程序应从文件和/或stdin读取输入,并将输出写入文件和/或stdout。如果使用的语言具有解析器模块/库/类,则提供两种版本的解决方案将是很好的选择:一个不带解析器模块,另一个带解析器模块。
语法
stmt_list = {stmt} ;
stmt = ';'
| Identifier '=' expr ';'
| 'while' paren_expr stmt
| 'if' paren_expr stmt ['else' stmt]
| 'print' '(' prt_list ')' ';'
| 'putc' paren_expr ';'
| '{' stmt_list '}'
;
paren_expr = '(' expr ')' ;
prt_list = (string | expr) {',' (String | expr)} ;
expr = and_expr {'||' and_expr} ;
and_expr = equality_expr {'&&' equality_expr} ;
equality_expr = relational_expr [('==' | '!=') relational_expr] ;
relational_expr = addition_expr [('<' | '<=' | '>' | '>=') addition_expr] ;
addition_expr = multiplication_expr {('+' | '-') multiplication_expr} ;
multiplication_expr = primary {('*' | '/' | '%') primary } ;
primary = Identifier
| Integer
| '(' expr ')'
| ('+' | '-' | '!') primary
得到的AST应该表示为二叉树。
示例
给定一个简单程序(如下),该程序存储在一个名为while.t的文件中,使用一种词法分析器创建标记列表。
lex < while.t > while.lex
运行一种语法分析器
parse < while.lex > while.ast
while.t
count = 1;
while (count < 10) {
print("count is: ", count, "\n");
count = count + 1;
}
while.lex
1 1 Identifier count
1 7 Op_assign
1 9 Integer 1
1 10 Semicolon
2 1 Keyword_while
2 7 LeftParen
2 8 Identifier count
2 14 Op_less
2 16 Integer 10
2 18 RightParen
2 20 LeftBrace
3 5 Keyword_print
3 10 LeftParen
3 11 String "count is: "
3 23 Comma
3 25 Identifier count
3 30 Comma
3 32 String "\n"
3 36 RightParen
3 37 Semicolon
4 5 Identifier count
4 11 Op_assign
4 13 Identifier count
4 19 Op_add
4 21 Integer 1
4 22 Semicolon
5 1 RightBrace
6 1 End_of_input
while.ast
Sequence
Sequence
;
Assign
Identifier count
Integer 1
While
Less
Identifier count
Integer 10
Sequence
Sequence
;
Sequence
Sequence
Sequence
;
Prts
String "count is: "
;
Prti
Identifier count
;
Prts
String "\n"
;
Assign
Identifier count
Add
Identifier count
Integer 1
详细说明
节点类型名称列表
Identifier String Integer Sequence If Prtc Prts Prti While Assign Negate Not Multiply Divide Mod
Add Subtract Less LessEqual Greater GreaterEqual Equal NotEqual And Or
在下文中,Null/Empty节点代表";"。
非根(内部)节点
对于操作符,应该创建以下节点:
Multiply Divide Mod Add Subtract Less LessEqual Greater GreaterEqual Equal NotEqual And Or
对于上面的每个节点,左子节点和右子节点是各自操作的操作数。
采用伪S-Expression格式:
(Operator expression expression)
Negate, Not
对于这些节点类型,左节点是操作数,右节点为空。
(Operator expression ;)
Sequence - 子节点是statement或Sequence。
If - 左节点是expression,右节点是if节点, 同时它的左节点是if-true语块右节点是if-false (else) 语块。

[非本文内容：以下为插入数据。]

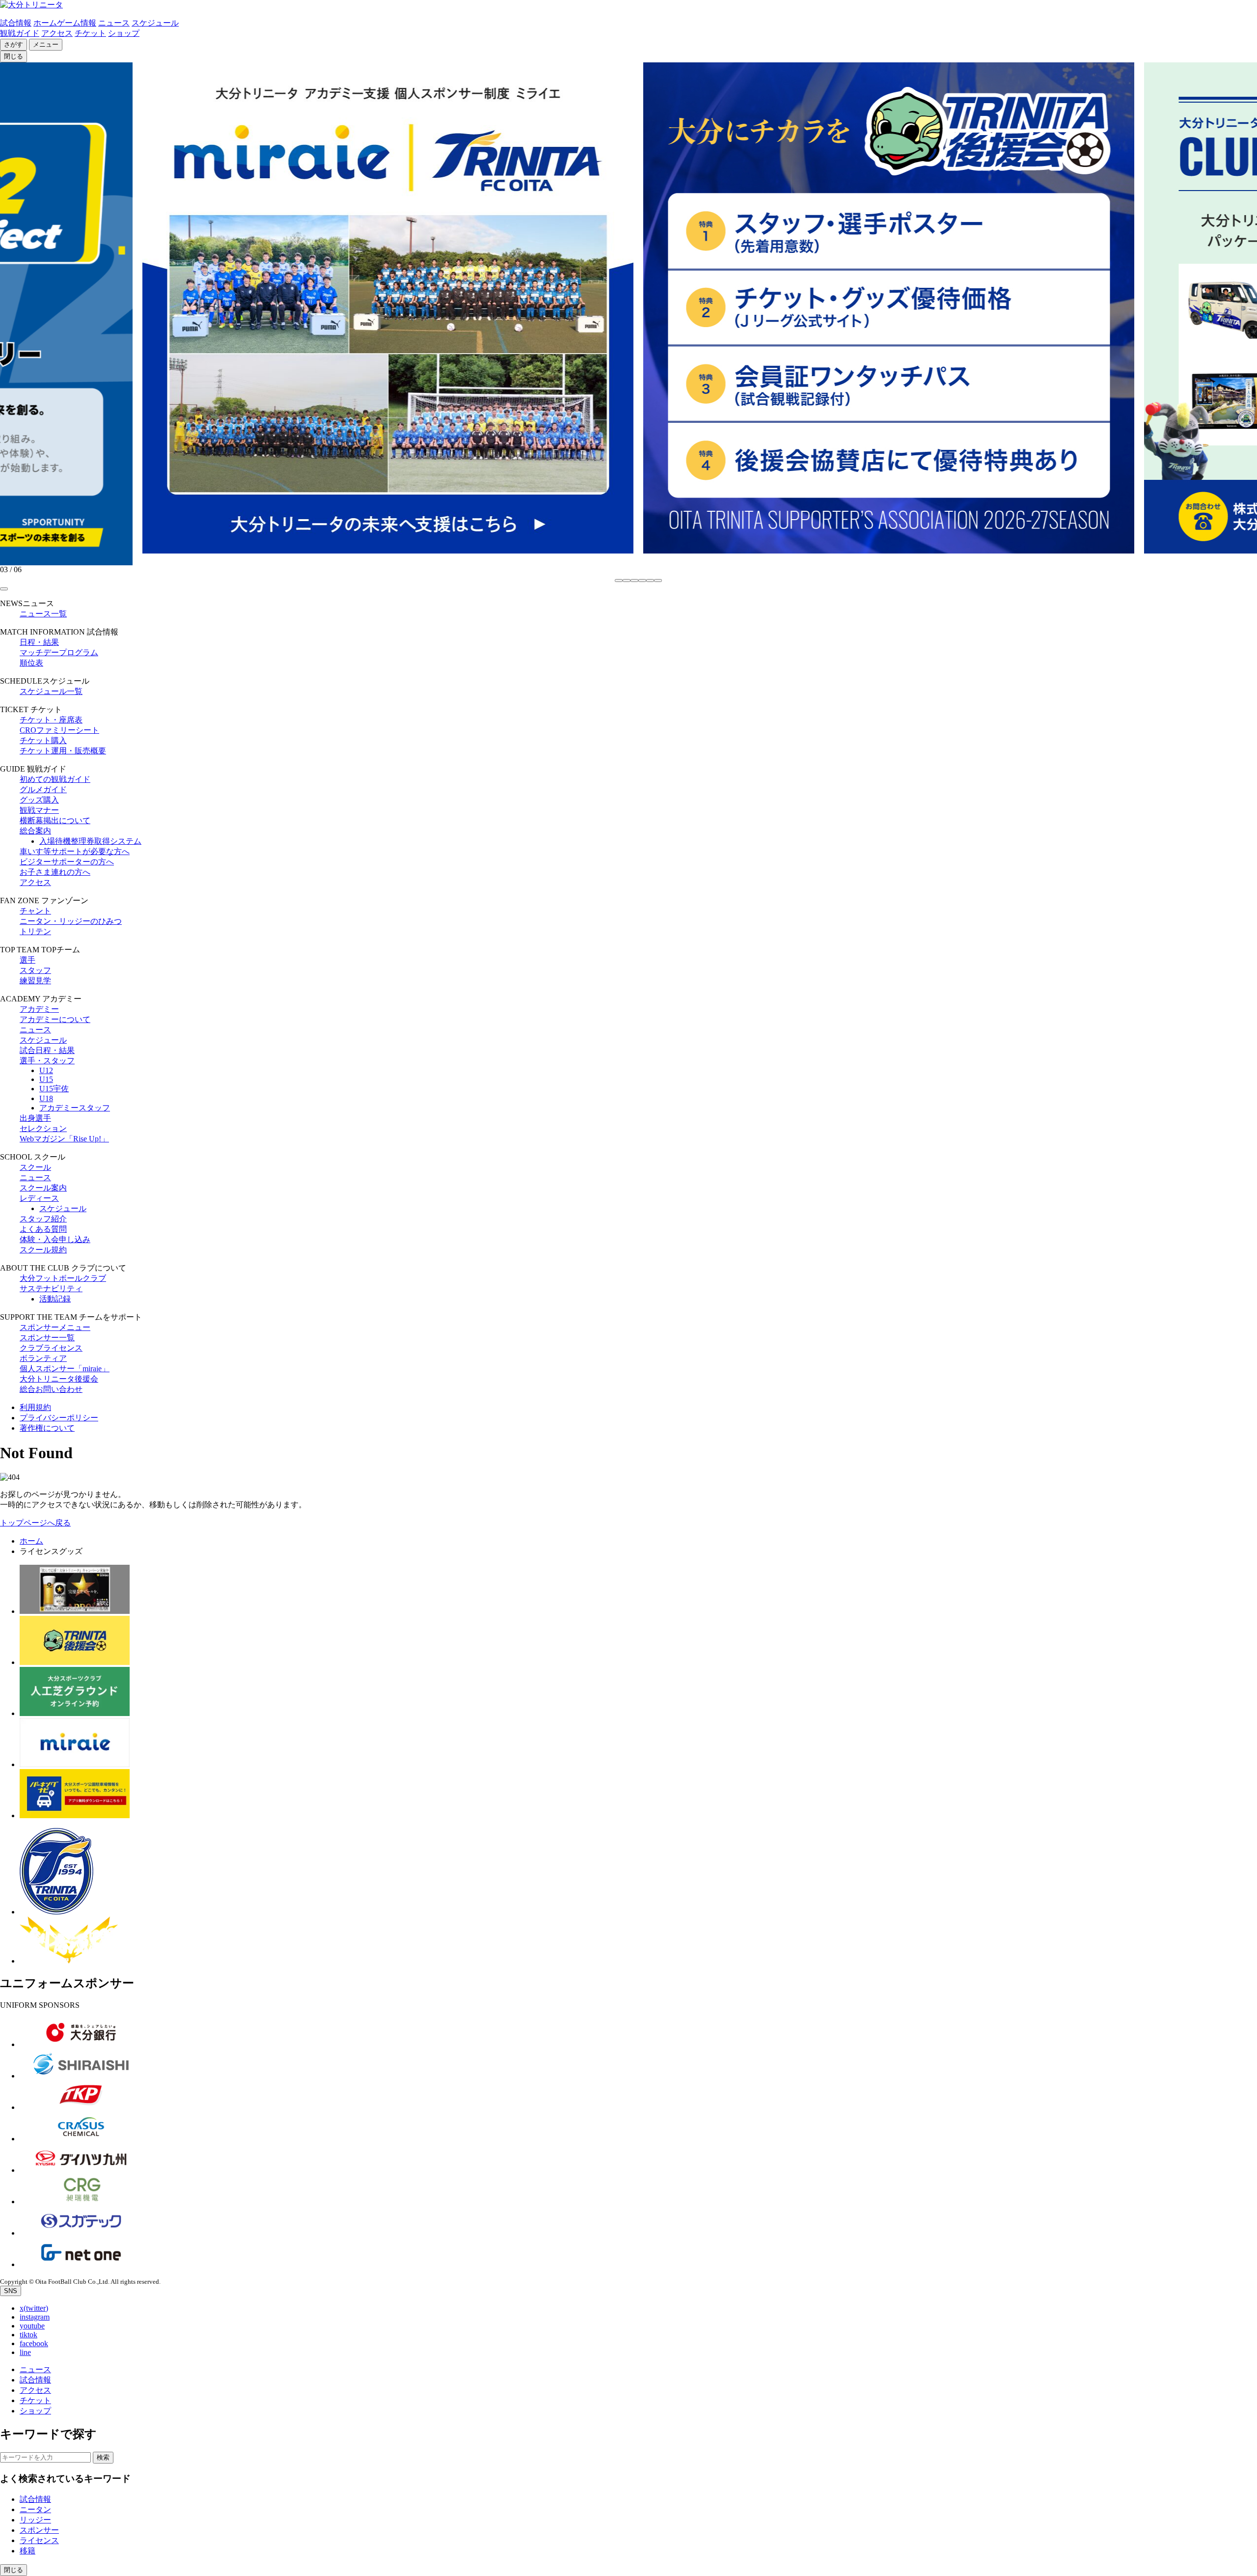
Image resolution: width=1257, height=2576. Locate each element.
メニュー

(If expression (If statement else-statement))
如果没有else, 这棵树变成:
(If expression (If statement ;))
Prtc
(Prtc (expression) ;)
Prts
(Prts (String "the string") ;)
Prti
(Prti (Integer 12345) ;)
While - 左节点是expression,右节点是statement.
(While expression statement)
Assign - 左节点是赋值的左边,右节点是赋值的右边。
(Assign Identifier expression)
终端(叶子)节点:
Identifier: (Identifier ident_name)
Integer: (Integer 12345)
String: (String "Hello World!")
";": Empty node
举例
实现以下程序:
a=11;
用二叉树来实现以下AST:
每个非叶子节点下有两个’|'行。第一个表示左子节点,第二个表示右子节点
(1) Sequence
(2) |-- ;
(3) |-- Assign
(4) |-- Identifier: a
(5) |-- Integer: 11
扁平化形式:
(1) Sequence
(2) ;
(3) Assign
(4) Identifier a
(5) Integer 11
实现以下程序:
a=11;
b=22;
c=33;
生成AST:
( 1) Sequence
( 2) |-- Sequence
( 3) | |-- Sequence
( 4) | | |-- ;
( 5) | | |-- Assign
( 6) | | |-- Identifier: a
( 7) | | |-- Integer: 11
( 8) | |-- Assign
( 9) | |-- Identifier: b
(10) | |-- Integer: 22
(11) |-- Assign
(12) |-- Identifier: c
(13) |-- Integer: 33
扁平化形式:
( 1) Sequence
( 2) Sequence
( 3) Sequence
( 4) ;
( 5) Assign
( 6) Identifier a
( 7) Integer 11
( 8) Assign
( 9) Identifier b
(10) Integer 22
(11) Assign
(12) Identifier c
(13) Integer 33
解析器的伪代码
使用优先级上升进行表达式解析,并使用递归下降进行语句解析
def expr(p)
if tok is "("
x = paren_expr()
elif tok in ["-", "+", "!"]
gettok()
y = expr(precedence of operator)
if operator was "+"
x = y
else
x = make_node(operator, y)
elif tok is an Identifier
x = make_leaf(Identifier, variable name)
gettok()
elif tok is an Integer constant
x = make_leaf(Integer, integer value)
gettok()
else
error()
while tok is a binary operator and precedence of tok >= p
save_tok = tok
gettok()
q = precedence of save_tok
if save_tok is not right associative
q += 1
x = make_node(Operator save_tok represents, x, expr(q))
return x
def paren_expr()
expect("(")
x = expr(0)
expect(")")
return x
def stmt()
t = NULL
if accept("if")
e = paren_expr()
s = stmt()
t = make_node(If, e, make_node(If, s, accept("else") ? stmt() : NULL))
elif accept("putc")
t = make_node(Prtc, paren_expr())
expect(";")
elif accept("print")
expect("(")
repeat
if tok is a string
e = make_node(Prts, make_leaf(String, the string))
gettok()
else
e = make_node(Prti, expr(0))
t = make_node(Sequence, t, e)
until not accept(",")
expect(")")
expect(";")
elif tok is ";"
gettok()
elif tok is an Identifier
v = make_leaf(Identifier, variable name)
gettok()
expect("=")
t = make_node(Assign, v, expr(0))
expect(";")
elif accept("while")
e = paren_expr()
t = make_node(While, e, stmt()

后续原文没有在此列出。